Las autoridades chinas han anunciado su colaboración con el Gobierno filipino con el objetivo de establecer un plan que facilite el inicio de conversaciones sobre la disputada región del mar de China Meridional. Esta área ha sido el escenario de frecuentes enfrentamientos entre ambos países, lo que ha generado tensiones duraderas.
El embajador chino en Filipinas, Jing Quan, reveló que Pekín y Manila están trabajando para preparar una nueva ronda de negociaciones, con la esperanza de reducir la tensión actual y resolver la prolongada controversia territorial. Esta información fue divulgada a través de un comunicado oficial de la Embajada de China.
En declaraciones recientes, Jing destacó que el tema del mar de China Meridional representa solo un aspecto de la compleja relación entre los dos países, sugiriendo que China y Filipinas poseen la capacidad y la inteligencia necesarias para encontrar soluciones a sus discrepancias.

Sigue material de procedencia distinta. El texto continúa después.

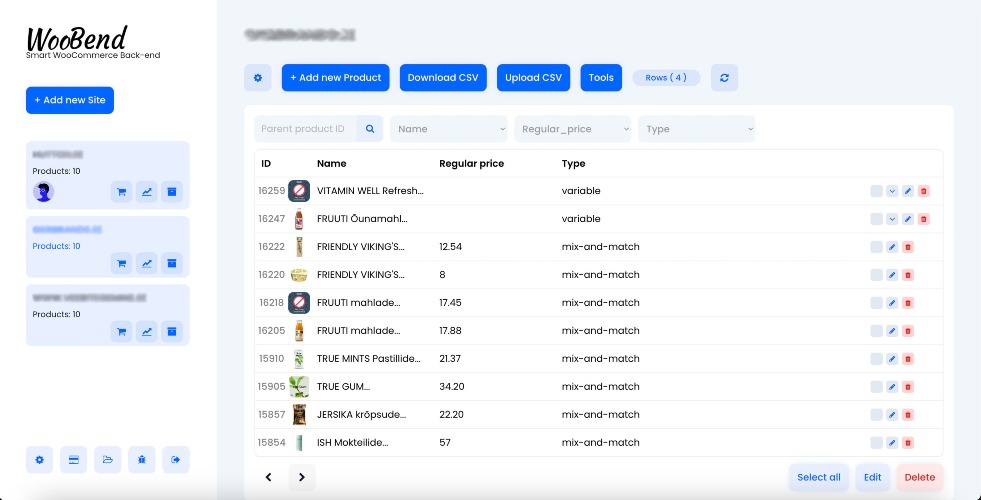
Task: Open the Name filter dropdown
Action: [x=449, y=129]
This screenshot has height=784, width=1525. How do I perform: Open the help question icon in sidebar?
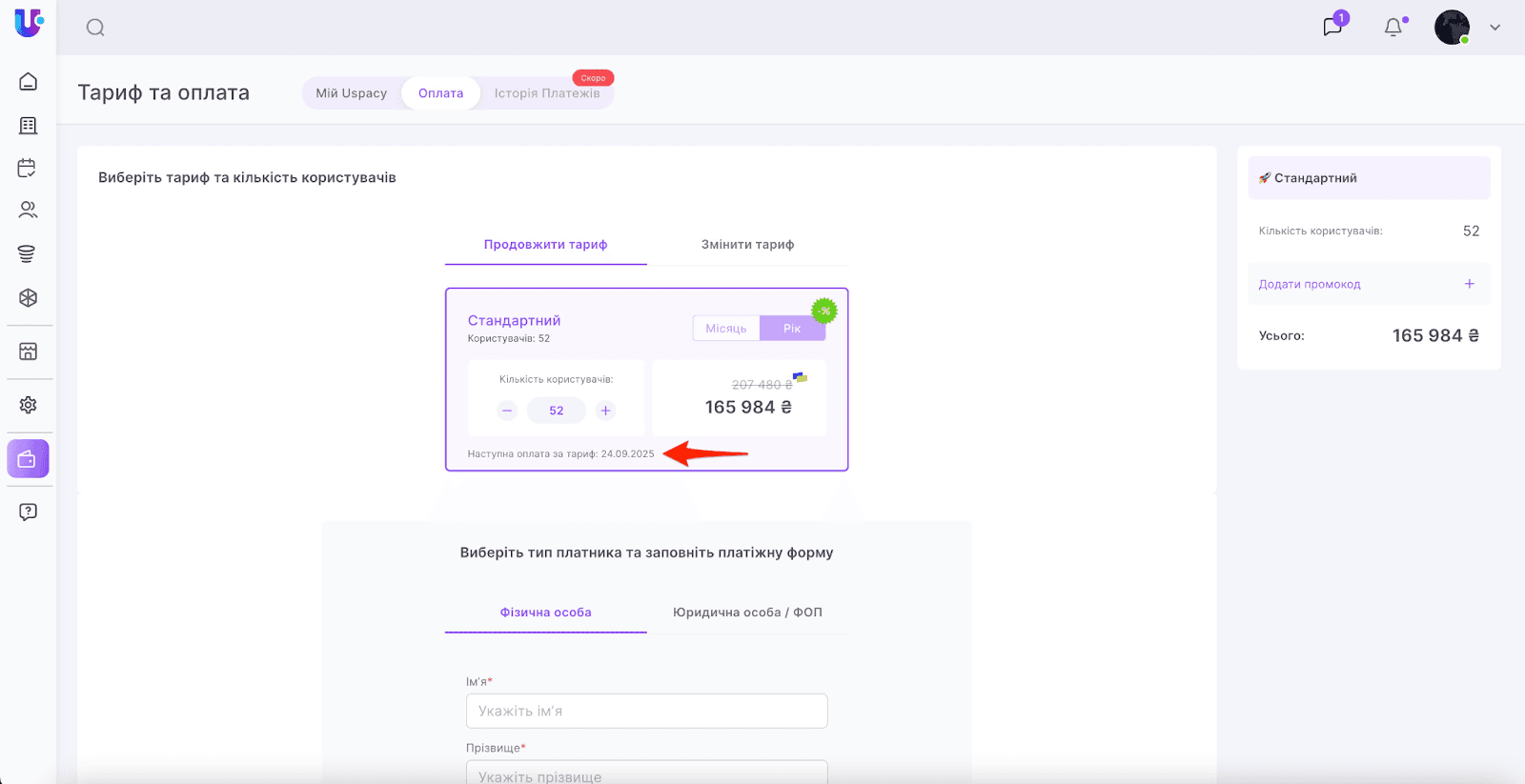click(x=28, y=512)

El embajador destacó que ya se ha llegado a un consenso inicial sobre cómo proceder con un cronograma para el diálogo. Además, enfatizó el compromiso de China en las negociaciones dentro del marco de la Asociación de Naciones del Sudeste Asiático (ASEAN), donde se busca establecer un "código de conducta" que regule las actividades en el mar de China Meridional.
La próxima serie de conversaciones está programada para llevarse a cabo durante el primer trimestre de este año, con Jing calificando el proceso de "cada vez más frecuente e intenso". Ambos gobiernos están motivados para alcanzar un acuerdo antes de que finalice el año.

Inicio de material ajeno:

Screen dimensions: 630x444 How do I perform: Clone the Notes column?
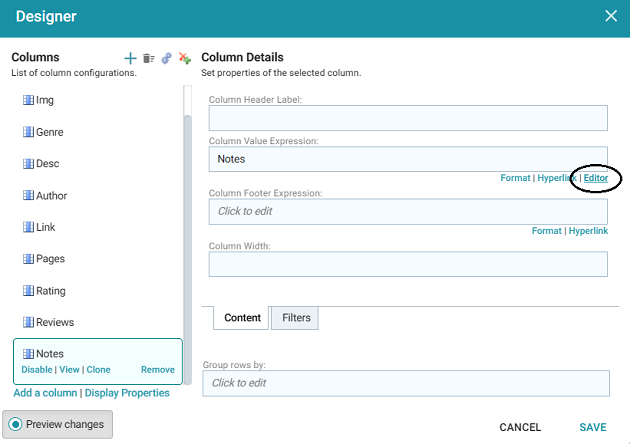coord(98,370)
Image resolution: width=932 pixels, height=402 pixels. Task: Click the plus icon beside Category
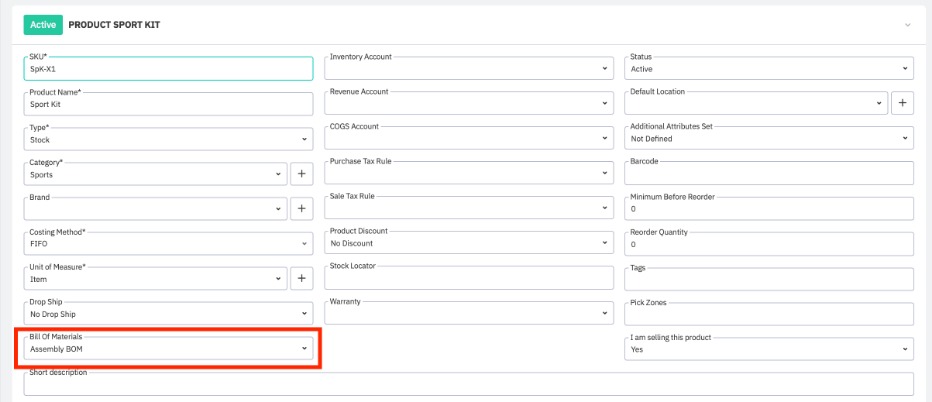point(301,174)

Asimismo, el embajador subrayó la importancia de lograr un acuerdo que beneficie la estabilidad en la región y mejore las relaciones entre las dos naciones, afirmando que Filipinas no debería verse forzada a elegir un bando en el contexto de su relación con Estados Unidos, sino que puede mantener vínculos con ambas potencias.

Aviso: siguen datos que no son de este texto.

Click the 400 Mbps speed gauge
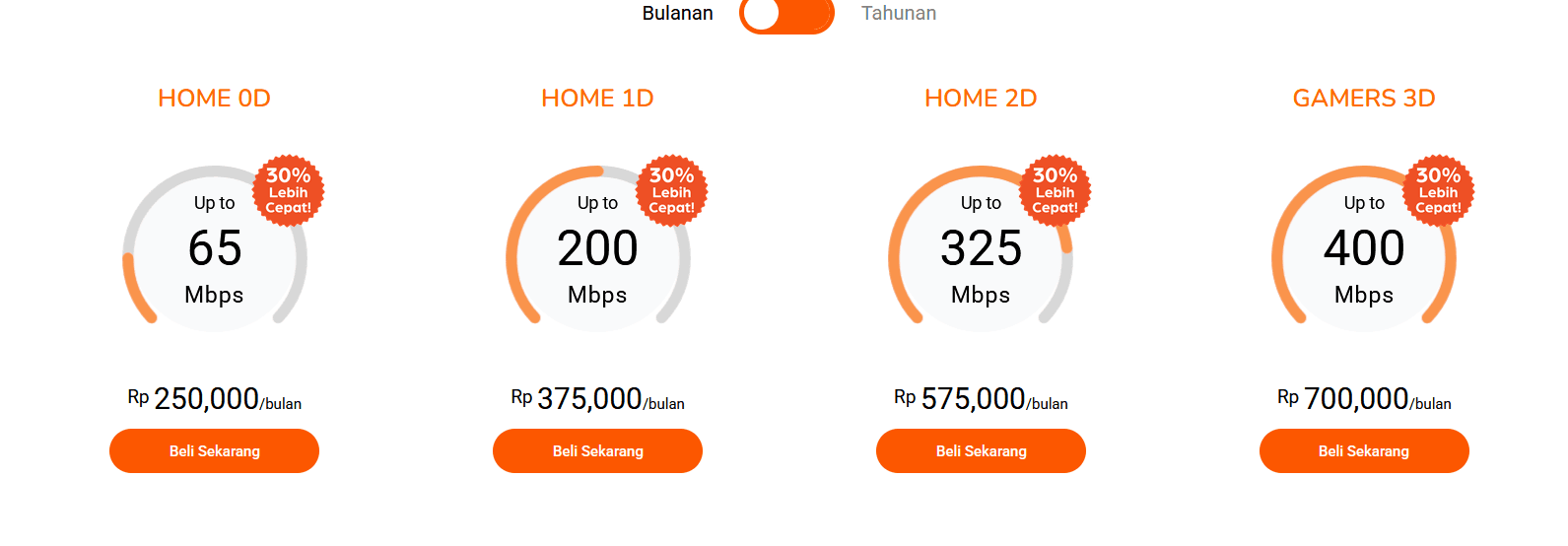The image size is (1568, 546). tap(1365, 250)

El mar de China Meridional, que limita con China y numerosos países del Sudeste Asiático, ha sido un foco de tensiones geopolíticas durante décadas, marcado por superposiciones de reclamaciones territoriales marítimas. Estas aguas son cruciales para el comercio global y se cree que sus fondos marinos poseen valiosas reservas de petróleo y gas. Pekín ha persistido en sus acciones contra las embarcaciones filipinas, acusándolas de ingresar en aguas que reclama como propias.